Last year, the Bush Administration briefed I.A.E.A. officials on what it said was new and alarming information about Iran’s weapons program which had been retrieved from an Iranian’s laptop. The new data included more than a thousand pages of technical drawings of weapons systems. The Washington Post reported that there were also designs for a small facility that could be used in the uranium-enrichment process. Leaks about the laptop became the focal point of stories in the Times and elsewhere. The stories were generally careful to note that the materials could have been fabricated, but also quoted senior American officials as saying that they appeared to be legitimate. The headline in the Times’ account read, “RELYING ON COMPUTER, U.S. SEEKS TO PROVE IRAN’S NUCLEAR AIMS.”
I was told in interviews with American and European intelligence officials, however, that the laptop was more suspect and less revelatory than it had been depicted. The Iranian who owned the laptop had initially been recruited by German and American intelligence operatives, working together. The Americans eventually lost interest in him. The Germans kept on, but the Iranian was seized by the Iranian counter-intelligence force. It is not known where he is today. Some family members managed to leave Iran with his laptop and handed it over at a U.S. embassy, apparently in Europe. It was a classic “walk-in.”
A European intelligence official said, “There was some hesitation on our side” about what the materials really proved, “and we are still not convinced.” The drawings were not meticulous, as newspaper accounts suggested, “but had the character of sketches,” the European official said. “It was not a slam-dunk smoking gun.”
The song remains the same, I guess.
The defector, given the code-name Curveball by the CIA, has emerged as the central figure in the corruption of US intelligence estimates on Iraq.
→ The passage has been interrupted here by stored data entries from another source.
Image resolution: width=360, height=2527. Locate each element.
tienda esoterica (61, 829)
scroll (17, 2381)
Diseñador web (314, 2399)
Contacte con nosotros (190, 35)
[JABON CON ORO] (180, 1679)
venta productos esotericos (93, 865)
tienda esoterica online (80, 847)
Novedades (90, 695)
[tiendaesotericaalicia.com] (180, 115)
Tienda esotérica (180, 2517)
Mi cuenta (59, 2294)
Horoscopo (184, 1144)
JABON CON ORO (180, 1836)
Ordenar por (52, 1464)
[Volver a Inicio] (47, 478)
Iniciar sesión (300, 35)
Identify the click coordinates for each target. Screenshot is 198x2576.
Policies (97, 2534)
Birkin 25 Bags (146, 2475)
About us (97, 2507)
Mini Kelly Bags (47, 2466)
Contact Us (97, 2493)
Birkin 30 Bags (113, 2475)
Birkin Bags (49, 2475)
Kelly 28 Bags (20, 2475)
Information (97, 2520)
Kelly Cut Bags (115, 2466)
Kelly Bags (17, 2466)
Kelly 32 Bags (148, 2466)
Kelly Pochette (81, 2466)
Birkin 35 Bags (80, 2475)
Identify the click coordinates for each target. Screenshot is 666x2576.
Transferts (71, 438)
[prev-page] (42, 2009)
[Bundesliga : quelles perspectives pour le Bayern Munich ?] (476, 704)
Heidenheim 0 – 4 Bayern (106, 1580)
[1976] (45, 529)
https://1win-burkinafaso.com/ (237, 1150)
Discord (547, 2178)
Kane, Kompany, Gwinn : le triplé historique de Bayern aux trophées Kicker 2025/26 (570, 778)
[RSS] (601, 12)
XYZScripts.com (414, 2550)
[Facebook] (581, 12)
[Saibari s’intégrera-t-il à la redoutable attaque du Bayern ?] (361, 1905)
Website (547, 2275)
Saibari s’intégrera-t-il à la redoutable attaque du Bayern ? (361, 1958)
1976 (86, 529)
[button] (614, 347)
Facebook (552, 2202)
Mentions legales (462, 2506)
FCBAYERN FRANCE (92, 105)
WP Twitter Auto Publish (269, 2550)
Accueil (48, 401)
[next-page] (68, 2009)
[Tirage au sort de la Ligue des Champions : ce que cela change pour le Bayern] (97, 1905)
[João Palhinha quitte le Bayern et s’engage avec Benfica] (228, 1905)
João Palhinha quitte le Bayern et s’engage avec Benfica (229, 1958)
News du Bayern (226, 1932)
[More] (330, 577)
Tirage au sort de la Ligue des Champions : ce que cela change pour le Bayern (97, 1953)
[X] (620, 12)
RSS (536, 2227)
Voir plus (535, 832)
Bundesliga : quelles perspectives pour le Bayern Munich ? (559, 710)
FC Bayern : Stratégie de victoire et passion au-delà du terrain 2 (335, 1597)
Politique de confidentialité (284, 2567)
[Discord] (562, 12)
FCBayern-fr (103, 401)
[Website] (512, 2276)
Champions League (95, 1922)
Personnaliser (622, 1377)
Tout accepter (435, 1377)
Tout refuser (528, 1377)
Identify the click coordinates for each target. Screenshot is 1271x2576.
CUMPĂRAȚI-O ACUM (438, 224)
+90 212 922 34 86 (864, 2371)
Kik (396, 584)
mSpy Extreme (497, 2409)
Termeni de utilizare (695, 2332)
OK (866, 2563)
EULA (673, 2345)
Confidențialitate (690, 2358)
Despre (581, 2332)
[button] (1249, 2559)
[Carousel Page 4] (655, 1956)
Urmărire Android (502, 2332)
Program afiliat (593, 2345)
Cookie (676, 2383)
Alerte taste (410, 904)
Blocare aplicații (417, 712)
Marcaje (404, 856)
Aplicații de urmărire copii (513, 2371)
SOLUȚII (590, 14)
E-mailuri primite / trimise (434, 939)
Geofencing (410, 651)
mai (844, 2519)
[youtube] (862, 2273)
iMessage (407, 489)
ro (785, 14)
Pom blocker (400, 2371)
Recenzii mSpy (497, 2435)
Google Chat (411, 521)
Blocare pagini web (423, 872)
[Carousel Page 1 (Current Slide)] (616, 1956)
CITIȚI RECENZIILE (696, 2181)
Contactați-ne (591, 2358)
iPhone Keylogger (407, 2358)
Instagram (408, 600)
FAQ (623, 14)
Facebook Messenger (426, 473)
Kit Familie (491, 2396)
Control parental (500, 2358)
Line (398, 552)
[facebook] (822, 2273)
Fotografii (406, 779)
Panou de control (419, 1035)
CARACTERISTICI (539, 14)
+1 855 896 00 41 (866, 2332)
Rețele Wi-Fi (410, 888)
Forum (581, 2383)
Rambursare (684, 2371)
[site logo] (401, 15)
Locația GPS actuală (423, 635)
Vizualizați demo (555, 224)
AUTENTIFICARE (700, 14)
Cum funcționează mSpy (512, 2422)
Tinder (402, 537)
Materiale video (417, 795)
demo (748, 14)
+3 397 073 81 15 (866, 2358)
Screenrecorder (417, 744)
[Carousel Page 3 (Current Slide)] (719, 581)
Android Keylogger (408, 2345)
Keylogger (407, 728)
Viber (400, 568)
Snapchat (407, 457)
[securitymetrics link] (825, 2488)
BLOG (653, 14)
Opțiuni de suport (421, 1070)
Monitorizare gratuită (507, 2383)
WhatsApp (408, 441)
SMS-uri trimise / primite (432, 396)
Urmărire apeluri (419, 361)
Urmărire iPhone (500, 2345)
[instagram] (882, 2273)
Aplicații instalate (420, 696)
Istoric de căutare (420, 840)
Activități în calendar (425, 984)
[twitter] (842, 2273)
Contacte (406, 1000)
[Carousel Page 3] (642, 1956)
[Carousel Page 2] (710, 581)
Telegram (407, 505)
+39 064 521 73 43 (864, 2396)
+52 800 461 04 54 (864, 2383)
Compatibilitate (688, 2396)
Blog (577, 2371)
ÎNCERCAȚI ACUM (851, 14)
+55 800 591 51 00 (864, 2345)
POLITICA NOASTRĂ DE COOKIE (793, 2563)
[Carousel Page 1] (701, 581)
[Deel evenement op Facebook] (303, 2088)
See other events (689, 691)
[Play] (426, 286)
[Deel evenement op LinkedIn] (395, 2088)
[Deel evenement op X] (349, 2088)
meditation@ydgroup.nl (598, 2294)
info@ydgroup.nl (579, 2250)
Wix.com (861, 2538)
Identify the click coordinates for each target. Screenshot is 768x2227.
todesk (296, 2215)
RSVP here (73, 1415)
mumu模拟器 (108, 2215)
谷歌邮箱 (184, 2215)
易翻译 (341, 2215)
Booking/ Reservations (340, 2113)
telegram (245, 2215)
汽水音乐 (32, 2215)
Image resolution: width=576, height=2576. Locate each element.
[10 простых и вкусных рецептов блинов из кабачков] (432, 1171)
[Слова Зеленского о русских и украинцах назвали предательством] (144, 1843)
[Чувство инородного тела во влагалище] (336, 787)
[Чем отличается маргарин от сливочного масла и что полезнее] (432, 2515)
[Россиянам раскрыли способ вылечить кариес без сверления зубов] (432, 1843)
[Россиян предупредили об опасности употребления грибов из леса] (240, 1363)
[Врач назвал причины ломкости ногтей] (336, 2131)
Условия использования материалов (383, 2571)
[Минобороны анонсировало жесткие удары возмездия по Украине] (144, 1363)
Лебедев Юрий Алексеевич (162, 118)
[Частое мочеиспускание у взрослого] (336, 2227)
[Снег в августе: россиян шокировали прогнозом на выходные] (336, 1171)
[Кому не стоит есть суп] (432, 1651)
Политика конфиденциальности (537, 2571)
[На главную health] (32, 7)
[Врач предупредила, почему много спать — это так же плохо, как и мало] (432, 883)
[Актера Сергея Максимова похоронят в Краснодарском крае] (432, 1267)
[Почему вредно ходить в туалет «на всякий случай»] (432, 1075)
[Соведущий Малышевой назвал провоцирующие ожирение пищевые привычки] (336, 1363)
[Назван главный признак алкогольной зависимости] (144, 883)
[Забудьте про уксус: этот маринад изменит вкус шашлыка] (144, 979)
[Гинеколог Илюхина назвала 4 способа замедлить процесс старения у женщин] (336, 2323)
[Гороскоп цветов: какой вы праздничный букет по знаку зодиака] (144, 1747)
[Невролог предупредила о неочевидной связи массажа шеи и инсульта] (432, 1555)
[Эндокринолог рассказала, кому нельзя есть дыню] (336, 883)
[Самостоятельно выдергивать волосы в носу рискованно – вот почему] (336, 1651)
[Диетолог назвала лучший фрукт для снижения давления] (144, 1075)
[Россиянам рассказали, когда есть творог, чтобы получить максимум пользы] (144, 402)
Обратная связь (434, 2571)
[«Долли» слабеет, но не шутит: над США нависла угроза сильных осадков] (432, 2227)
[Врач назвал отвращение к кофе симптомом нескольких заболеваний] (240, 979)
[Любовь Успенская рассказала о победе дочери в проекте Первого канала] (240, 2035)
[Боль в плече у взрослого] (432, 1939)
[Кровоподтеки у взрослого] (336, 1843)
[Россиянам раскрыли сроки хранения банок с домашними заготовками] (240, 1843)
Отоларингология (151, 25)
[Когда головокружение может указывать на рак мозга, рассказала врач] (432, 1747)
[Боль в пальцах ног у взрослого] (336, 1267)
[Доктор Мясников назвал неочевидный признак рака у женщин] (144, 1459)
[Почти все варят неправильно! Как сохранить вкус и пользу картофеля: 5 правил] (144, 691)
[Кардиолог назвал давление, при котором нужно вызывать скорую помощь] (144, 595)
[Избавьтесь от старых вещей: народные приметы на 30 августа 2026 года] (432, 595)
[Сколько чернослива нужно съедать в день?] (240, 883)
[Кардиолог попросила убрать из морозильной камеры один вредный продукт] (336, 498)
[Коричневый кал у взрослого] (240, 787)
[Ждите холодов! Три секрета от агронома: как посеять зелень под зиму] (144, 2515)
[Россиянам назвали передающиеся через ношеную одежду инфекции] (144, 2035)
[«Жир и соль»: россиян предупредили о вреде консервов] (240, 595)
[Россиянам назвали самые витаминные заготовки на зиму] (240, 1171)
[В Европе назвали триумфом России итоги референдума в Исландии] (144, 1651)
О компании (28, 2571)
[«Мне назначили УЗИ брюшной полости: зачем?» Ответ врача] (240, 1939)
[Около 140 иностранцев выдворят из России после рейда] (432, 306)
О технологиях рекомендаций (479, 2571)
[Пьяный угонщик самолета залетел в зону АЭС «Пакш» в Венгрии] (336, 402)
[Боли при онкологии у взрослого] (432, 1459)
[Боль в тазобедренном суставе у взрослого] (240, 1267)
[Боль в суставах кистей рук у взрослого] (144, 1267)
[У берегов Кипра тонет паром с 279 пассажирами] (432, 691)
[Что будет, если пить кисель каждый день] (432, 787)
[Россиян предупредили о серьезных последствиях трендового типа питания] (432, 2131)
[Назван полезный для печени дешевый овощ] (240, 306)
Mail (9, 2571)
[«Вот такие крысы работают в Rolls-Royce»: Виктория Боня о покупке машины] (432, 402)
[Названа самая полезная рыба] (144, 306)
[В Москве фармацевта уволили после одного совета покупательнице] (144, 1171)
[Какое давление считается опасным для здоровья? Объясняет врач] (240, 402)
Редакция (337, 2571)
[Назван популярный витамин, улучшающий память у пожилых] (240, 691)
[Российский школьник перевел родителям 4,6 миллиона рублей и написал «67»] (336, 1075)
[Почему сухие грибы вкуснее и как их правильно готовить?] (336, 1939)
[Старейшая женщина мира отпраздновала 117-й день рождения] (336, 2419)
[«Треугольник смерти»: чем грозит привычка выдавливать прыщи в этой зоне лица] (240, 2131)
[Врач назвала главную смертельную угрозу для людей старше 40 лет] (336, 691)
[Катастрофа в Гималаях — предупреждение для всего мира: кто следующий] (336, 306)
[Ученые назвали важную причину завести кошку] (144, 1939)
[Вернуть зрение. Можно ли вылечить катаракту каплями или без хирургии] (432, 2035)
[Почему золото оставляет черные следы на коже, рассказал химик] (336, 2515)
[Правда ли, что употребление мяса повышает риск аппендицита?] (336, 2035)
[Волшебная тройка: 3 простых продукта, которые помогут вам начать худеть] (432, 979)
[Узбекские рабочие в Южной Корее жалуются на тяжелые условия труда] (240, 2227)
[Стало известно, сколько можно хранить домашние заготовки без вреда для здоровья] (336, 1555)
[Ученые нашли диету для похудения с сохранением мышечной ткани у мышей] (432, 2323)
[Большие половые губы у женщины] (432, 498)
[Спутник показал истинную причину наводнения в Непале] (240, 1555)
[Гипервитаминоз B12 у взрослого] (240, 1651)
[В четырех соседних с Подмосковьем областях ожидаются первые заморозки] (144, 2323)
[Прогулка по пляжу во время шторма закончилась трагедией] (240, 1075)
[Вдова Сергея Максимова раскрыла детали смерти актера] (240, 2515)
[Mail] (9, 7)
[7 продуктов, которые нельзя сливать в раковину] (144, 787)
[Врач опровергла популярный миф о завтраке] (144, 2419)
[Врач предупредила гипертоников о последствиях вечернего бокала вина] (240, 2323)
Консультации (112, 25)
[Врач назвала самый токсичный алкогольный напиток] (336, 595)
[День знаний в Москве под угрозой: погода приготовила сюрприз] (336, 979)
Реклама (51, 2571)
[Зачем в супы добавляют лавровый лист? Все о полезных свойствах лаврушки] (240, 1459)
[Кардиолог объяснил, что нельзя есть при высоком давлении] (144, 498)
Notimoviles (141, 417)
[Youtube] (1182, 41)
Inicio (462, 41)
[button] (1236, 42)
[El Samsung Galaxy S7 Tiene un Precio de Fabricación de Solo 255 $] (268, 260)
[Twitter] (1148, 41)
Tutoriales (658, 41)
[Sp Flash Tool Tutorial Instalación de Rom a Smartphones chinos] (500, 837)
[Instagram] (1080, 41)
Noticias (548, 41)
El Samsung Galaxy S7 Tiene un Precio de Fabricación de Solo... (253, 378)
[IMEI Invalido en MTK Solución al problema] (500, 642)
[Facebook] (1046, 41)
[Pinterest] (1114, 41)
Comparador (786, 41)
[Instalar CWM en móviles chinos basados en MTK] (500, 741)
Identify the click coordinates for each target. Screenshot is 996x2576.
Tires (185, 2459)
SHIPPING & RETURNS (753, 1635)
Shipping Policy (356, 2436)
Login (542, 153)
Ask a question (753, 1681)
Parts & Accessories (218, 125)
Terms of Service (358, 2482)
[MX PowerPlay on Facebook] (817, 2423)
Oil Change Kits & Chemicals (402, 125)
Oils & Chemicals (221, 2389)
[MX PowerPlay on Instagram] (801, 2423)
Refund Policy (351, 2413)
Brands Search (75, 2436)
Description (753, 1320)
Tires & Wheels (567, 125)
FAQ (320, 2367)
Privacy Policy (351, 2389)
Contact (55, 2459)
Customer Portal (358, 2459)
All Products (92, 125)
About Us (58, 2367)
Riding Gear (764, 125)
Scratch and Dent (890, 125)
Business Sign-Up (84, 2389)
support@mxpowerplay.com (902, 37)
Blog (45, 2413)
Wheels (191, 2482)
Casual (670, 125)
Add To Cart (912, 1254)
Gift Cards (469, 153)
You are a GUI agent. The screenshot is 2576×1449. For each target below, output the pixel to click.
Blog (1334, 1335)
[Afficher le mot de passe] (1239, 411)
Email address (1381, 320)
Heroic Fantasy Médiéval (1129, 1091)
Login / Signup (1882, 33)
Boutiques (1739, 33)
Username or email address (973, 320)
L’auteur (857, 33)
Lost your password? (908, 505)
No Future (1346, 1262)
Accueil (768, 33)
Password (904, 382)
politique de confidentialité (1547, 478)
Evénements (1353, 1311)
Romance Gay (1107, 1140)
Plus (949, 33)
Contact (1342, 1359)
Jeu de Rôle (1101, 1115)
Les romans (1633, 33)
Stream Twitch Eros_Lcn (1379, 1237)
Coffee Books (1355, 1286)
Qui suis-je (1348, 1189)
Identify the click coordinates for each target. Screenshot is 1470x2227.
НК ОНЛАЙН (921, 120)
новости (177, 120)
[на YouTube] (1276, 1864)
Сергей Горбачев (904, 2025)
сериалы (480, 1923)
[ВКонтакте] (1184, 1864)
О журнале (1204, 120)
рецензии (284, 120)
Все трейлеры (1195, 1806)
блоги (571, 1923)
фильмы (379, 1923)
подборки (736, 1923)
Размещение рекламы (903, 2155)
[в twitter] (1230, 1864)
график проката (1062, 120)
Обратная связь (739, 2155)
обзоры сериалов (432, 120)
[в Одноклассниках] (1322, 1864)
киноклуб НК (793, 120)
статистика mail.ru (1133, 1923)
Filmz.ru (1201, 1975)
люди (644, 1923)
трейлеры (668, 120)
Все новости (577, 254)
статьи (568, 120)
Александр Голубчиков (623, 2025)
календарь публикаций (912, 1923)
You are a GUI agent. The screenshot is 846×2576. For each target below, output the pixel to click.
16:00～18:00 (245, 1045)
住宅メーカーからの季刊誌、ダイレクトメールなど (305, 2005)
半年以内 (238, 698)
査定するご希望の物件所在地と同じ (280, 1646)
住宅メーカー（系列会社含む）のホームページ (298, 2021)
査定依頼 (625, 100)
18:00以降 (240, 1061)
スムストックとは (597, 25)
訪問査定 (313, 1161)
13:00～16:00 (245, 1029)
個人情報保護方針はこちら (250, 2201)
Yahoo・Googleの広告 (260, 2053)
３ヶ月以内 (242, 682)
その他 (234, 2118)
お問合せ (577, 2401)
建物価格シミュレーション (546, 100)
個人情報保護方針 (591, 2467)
Despite considerable doubts over Curveball's credibility, his claims were included in the administration's case for war without caveat.
According to the report, the failure of US spy agencies to scrutinise his claims are the 'primary reason' that they 'fundamentally misjudged the status of Iraq's [biological weapons] programs'. The catalogue of failures and the gullibility of US intelligence make for darkly comic reading, even by the standards of failure detailed in previous investigations. Of all the disproven pre-war weapons claims, from aluminium centrifuge tubes to yellow cake uranium from Niger, none points to greater levels of incompetence than those found within the misadventures of Curveball.
The Americans never had direct access to Curveball - he was controlled by the German intelligence services who passed his reports on to the Defence Intelligence Agency, the Pentagon's spy agency.
Between January 2000 and September 2001, Curveball offered 100 reports, among them the claims of mobile biological weapons labs that were central in the US evidence of an illicit weapons programme, but subsequently turned out to be trucks equipped with machinery to make helium for weather balloons.
The commission concluded that Curveball's information was worse than none at all. 'Worse than having no human sources,' it said, 'is being seduced by a human source who is telling lies.'
It's really stunning to watch this play out. They aren't even pretending to change the script for the sequel.
And is the German intelligence community trying to get revenge for WWII?